Of course, Pyle was a teacher as well as a writer and artist. Pyle spent two years in New York before returning to Wilmington. In 1900 he founded the Howard Pyle School of Art in Wilmington. Later Pyle would found the Brandywine School and Artists Colony in Chadds Ford, Pennsylvania, establishing a whole new school of painting known sometimes as "magic realism." Among his students over the years were N. C. Wyeth, Maxfield Parrish, and Harvey Dunn. Over his lifetime it is estimated that Pyle taught around 110 painters.

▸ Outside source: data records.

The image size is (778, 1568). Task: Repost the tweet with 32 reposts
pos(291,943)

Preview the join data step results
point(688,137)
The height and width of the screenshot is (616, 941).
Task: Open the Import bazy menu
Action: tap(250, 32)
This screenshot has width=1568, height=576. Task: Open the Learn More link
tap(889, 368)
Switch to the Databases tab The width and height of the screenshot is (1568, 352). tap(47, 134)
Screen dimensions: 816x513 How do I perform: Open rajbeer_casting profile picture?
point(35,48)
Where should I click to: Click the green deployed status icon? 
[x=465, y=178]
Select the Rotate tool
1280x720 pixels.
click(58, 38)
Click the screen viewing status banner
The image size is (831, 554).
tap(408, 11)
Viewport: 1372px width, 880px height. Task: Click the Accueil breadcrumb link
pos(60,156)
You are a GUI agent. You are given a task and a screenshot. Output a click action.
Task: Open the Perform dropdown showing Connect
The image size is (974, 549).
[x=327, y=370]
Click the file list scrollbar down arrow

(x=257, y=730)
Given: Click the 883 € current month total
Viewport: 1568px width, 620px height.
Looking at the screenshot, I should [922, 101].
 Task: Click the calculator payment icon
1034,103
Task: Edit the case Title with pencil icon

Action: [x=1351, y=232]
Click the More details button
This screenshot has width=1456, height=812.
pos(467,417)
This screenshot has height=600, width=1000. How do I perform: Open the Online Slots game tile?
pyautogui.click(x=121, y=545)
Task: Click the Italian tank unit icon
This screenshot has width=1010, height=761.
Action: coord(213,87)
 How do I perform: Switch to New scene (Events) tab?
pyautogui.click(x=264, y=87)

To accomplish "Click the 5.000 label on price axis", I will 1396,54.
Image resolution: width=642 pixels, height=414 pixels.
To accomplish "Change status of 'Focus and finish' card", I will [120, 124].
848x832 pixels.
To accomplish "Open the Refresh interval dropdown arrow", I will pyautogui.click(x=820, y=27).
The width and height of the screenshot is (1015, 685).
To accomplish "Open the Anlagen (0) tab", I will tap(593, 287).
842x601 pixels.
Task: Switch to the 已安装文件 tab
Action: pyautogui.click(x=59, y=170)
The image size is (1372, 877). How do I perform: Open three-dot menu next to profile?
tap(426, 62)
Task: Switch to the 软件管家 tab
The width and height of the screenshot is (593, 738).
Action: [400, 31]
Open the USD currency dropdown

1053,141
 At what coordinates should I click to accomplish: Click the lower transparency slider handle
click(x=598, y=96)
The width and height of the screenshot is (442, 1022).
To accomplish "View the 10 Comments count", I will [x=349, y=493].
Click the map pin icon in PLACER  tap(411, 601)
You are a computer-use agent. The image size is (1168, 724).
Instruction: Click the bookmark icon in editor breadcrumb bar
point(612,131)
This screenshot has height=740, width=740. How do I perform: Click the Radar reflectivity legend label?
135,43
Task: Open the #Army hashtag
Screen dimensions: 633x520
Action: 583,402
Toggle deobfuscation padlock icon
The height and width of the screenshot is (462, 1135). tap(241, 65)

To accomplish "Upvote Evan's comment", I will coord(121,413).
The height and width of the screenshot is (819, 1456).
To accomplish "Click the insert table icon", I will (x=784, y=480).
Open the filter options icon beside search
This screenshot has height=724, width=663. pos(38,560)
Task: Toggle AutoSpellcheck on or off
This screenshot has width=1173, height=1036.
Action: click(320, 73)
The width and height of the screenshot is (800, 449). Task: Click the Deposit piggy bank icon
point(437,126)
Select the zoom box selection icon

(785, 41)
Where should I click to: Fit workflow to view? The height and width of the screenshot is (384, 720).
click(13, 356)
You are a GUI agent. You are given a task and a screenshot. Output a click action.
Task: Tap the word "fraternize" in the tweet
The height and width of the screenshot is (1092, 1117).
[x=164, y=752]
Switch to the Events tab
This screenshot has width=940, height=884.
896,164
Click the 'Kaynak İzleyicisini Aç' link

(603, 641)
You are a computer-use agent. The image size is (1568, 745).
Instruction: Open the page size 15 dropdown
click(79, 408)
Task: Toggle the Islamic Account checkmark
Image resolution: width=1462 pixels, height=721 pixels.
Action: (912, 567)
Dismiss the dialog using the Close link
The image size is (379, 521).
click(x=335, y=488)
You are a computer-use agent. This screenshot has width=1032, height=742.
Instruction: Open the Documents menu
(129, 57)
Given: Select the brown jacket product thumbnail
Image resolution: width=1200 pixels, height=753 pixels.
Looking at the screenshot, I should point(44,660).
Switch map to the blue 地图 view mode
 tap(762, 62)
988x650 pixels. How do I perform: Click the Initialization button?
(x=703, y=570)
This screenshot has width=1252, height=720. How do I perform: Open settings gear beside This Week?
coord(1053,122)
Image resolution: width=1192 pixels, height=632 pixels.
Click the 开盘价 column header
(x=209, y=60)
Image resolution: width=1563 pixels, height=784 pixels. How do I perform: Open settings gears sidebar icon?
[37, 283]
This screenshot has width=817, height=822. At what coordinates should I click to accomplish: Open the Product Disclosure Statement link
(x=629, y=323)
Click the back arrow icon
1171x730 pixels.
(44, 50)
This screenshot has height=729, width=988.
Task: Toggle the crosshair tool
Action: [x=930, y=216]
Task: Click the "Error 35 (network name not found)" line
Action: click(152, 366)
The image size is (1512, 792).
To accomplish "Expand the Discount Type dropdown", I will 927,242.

Howard Pyle was a rare sort of man who only comes along in a great while. He was cut of the same cloth as Gene Kelly, Will Eisner, and other men who possess multiple talents. And like many such men, he revolutionised the fields in which he worked. Illustration would never be the same once Howard Pyle took it up as a profession. Similarly, his many of his boy's adventure books are still in print and would influence writers to come. Indeed, they could well be seen as a predecessor to modern day pulp fiction. While many may not recognise his name, they no doubt recognise his illustrations and many of the title of many of his books.